- _Ausgewählter Textabschnitt_:
* * *

Kristensen hält das für überflüssig: „Was da natürlich fehlt, ist die Angabe, dass die USA bereits mehr als 1000 nukleare Sprengköpfe besitzen, Sprengköpfe für Marschflugkörper und für Atombomben, die schon über eine sehr niedrige Sprengkraft verfügen. Das Neue wäre also, diese Fähigkeiten auch noch bei ballistischen Raketen einzuführen. […] Es ist eine grundsätzliche Strategie im amerikanischen Militär, dass sie versuchen, die Zielgenauigkeit und die Effizienz nuklearer Waffen zu vergrößern, damit die Sprengkraft der Waffen verkleinert werden kann. So bekommt der Präsident die Möglichkeit, Atombomben einzusetzen, die geringere Kollateralschäden verursachen.“
Ein zweiter Vorschlag resultiert aus dem wiederholten Vorwurf, Russland verletze den vor 30 Jahren geschlossenen Vertrag über das Verbot landgestützter Mittelstreckenraketen mit Reichweiten von 500 bis 5500 Kilometern. Moskau habe einen landgestützten Marschflugkörper dieser Reichweite getestet und stationiere diesen inzwischen, so die Behauptung. Auch wenn der Öffentlichkeit dafür bislang kein klar nachvollziehbarer Beweis vorgelegt wurde, folgt daraus eine Forderung: Washington soll ebenfalls ein solches landgestützes Marschflugkörper-System entwickeln und für eine potentielle Stationierung in Europa vorhalten. Im Hintergrund dieses Vorschlags stehen zwei Überlegungen: Einerseits wird argumentiert, die ernsthafte Drohung mit einer solchen Möglichkeit könne Moskau vielleicht dazu veranlassen, seine landgestützten Marschflugkörper großer Reichweite wieder aus dem Verkehr zu ziehen. Andererseits bedient dieser Vorschlag ein jahrzehntealtes Motiv der US-Diskussion über am besten geeignete Nuklearstrategie: Washington müsse jederzeit die Waffen und die Möglichkeit haben, einen Atomkrieg regional zu begrenzen – zum Beispiel auf Europa.

* * *

- _Quellenangaben_:
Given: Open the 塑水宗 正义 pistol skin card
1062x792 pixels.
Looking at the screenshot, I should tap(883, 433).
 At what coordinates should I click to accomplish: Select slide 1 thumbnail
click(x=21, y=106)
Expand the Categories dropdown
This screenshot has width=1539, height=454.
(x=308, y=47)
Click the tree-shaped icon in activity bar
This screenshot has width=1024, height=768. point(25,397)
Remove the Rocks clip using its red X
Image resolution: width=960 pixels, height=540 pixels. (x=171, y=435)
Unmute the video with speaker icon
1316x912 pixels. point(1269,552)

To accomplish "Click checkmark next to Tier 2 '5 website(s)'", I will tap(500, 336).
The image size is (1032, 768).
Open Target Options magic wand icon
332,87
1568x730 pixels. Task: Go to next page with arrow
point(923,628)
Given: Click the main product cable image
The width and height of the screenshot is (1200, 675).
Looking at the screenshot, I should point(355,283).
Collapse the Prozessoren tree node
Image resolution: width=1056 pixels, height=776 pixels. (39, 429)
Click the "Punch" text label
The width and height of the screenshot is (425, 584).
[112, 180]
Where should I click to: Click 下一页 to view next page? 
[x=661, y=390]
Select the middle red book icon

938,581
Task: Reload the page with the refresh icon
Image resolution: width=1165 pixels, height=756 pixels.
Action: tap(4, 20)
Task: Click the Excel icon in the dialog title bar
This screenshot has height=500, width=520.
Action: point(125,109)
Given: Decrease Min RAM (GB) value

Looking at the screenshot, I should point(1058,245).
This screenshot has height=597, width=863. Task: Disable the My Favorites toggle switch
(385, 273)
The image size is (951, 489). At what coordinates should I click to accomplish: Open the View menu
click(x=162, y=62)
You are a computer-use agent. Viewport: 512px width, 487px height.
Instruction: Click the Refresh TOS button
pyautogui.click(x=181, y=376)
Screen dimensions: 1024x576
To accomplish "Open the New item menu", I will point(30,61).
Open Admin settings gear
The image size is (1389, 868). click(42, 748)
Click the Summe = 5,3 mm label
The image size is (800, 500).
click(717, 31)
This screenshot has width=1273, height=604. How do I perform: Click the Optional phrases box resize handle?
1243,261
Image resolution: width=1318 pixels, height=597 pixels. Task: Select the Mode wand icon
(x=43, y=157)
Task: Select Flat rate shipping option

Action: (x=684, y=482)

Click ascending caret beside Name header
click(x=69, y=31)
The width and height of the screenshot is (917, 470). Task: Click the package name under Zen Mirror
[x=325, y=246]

* * *

- _Zu erledigende Aufgabe_: Knüpfen Sie an den Text über die US-Atomwaffenstrategie an und schreiben Sie ihn nach seinem letzten Satz weiter.

- _Lösung der Aufgabe_:
Bundesaußenminister Sigmar Gabriel hat diesen seit mehreren Jahren hörbaren Schuss jetzt auch wahrgenommen und auf seine letzten Amtswochen Klartext geredet: „Neue atomare Mittelstreckenraketen mitten in Europa – das ist leider mehr als wahrscheinlich“, sagte er Anfang November der Bild am Sonntag.
Die zuständigen amerikanischen Generäle reagieren überwiegend zurückhaltend. Sie sind sich zwar einig, dass sie erheblich mehr Geld wollen. Das „Wofür“ bleibt aber meist vage. Sie wollen sich keine Verpflichtungen aufhalsen, spezifische neue Kernwaffensysteme einzuplanen. Sie gehen sogar davon aus, dass sie die nukleare Abschreckung auch mit einem deutlich kleineren als dem heutigen Atomwaffenpotential garantieren können. Und sie wissen zu genau, dass Mehrausgaben für atomare Waffen auf Kosten des für konventionelle Waffen verfügbaren Geldes gehen würden. Zudem wollen sie keinen neuen atomaren Rüstungswettlauf hervorrufen und nicht Gefahr laufen, gegen geltende Rüstungskontrollabkommen zu verstoßen.
Die Militärs haben zudem erkannt, dass viele der atomaren Modernisierungsvorhaben, die sie der Regierung Obama verkauft haben, deutlich teurer werden als geplant und auch länger dauern als angekündigt. Sie wollen keine unbegrenzte, maßlose und nicht finanzierbare nukleare Aufrüstung in Gang zu setzen.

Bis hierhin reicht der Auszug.